Count the lines of the material that contain the string "filter", treating uppercase and lowercase as different, and give only the number.
====== RECORDED DATA
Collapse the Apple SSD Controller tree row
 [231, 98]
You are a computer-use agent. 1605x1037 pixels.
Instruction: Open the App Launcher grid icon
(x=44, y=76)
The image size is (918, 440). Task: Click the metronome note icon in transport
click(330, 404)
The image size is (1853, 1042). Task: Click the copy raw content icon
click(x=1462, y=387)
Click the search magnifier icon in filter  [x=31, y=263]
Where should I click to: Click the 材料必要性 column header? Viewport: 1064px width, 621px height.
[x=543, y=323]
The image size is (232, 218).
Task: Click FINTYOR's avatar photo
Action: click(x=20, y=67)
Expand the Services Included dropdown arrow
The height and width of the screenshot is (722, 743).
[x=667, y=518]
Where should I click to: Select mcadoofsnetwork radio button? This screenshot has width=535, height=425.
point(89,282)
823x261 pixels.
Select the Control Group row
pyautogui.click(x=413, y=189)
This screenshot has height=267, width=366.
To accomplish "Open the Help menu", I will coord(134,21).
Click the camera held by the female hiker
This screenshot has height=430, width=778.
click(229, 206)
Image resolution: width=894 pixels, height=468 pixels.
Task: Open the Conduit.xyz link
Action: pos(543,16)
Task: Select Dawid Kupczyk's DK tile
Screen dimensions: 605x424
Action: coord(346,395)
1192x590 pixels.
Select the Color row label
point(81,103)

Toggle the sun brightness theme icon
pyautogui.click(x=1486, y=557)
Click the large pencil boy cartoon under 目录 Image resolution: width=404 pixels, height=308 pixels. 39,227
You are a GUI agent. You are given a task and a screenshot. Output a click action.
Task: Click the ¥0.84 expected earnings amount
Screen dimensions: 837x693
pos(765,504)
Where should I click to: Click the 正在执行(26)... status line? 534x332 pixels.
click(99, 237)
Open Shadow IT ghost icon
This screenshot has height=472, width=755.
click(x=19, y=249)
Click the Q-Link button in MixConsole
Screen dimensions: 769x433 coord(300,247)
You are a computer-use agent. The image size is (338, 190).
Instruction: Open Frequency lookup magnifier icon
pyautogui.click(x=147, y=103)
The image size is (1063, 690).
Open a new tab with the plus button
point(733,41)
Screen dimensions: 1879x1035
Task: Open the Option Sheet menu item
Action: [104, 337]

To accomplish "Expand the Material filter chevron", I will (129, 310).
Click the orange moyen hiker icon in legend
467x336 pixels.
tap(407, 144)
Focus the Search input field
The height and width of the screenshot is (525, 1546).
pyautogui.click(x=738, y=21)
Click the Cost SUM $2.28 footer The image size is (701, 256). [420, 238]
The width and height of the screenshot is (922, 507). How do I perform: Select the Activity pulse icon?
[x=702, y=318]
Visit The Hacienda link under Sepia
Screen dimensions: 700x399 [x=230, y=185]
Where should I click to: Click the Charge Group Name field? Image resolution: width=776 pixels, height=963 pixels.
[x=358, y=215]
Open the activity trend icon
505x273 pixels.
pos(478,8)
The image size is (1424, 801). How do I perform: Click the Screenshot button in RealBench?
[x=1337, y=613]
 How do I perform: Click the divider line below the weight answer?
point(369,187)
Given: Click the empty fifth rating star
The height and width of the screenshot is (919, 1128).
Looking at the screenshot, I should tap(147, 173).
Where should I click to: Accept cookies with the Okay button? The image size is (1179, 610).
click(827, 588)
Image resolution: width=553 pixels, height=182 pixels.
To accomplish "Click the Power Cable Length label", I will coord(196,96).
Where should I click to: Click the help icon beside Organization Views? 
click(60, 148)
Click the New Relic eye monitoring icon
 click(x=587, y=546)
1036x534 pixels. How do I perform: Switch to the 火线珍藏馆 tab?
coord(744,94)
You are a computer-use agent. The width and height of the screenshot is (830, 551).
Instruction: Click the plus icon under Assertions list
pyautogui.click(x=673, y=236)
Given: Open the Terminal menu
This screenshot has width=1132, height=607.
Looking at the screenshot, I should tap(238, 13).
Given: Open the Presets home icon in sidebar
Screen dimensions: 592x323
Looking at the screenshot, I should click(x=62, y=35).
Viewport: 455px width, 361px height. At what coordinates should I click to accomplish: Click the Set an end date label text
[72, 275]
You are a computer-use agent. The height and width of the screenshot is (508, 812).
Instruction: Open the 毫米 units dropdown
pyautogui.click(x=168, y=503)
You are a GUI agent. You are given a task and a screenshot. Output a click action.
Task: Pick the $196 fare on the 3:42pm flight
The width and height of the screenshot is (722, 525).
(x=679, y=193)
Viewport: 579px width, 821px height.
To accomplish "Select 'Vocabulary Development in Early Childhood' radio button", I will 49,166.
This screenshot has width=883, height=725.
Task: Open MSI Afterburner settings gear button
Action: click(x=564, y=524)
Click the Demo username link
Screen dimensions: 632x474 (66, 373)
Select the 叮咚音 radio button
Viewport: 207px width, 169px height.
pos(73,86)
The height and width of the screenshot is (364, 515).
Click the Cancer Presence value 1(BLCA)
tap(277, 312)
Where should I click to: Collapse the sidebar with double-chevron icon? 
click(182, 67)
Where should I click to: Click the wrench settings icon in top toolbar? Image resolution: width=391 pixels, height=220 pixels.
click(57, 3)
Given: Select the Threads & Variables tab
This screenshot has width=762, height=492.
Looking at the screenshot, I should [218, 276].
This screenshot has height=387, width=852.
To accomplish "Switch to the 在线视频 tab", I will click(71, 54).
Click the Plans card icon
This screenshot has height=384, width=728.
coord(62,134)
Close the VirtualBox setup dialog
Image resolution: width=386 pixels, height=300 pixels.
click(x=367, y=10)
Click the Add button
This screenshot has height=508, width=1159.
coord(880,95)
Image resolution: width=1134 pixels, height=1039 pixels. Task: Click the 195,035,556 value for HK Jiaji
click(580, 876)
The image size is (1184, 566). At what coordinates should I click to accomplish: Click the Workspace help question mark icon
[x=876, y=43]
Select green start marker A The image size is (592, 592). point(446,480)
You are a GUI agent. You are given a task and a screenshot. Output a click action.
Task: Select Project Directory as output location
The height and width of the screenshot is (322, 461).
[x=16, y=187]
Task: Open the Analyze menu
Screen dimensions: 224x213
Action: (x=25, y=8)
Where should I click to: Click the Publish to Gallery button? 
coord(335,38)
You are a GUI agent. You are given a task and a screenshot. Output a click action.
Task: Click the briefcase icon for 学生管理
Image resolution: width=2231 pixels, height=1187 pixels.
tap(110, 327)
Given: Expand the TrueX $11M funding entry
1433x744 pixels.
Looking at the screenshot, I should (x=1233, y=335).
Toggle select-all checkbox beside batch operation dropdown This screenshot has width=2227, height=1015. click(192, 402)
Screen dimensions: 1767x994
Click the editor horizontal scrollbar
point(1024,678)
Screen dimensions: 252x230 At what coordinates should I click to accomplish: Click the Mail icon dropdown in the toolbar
============
* [FINAL RESULT] 2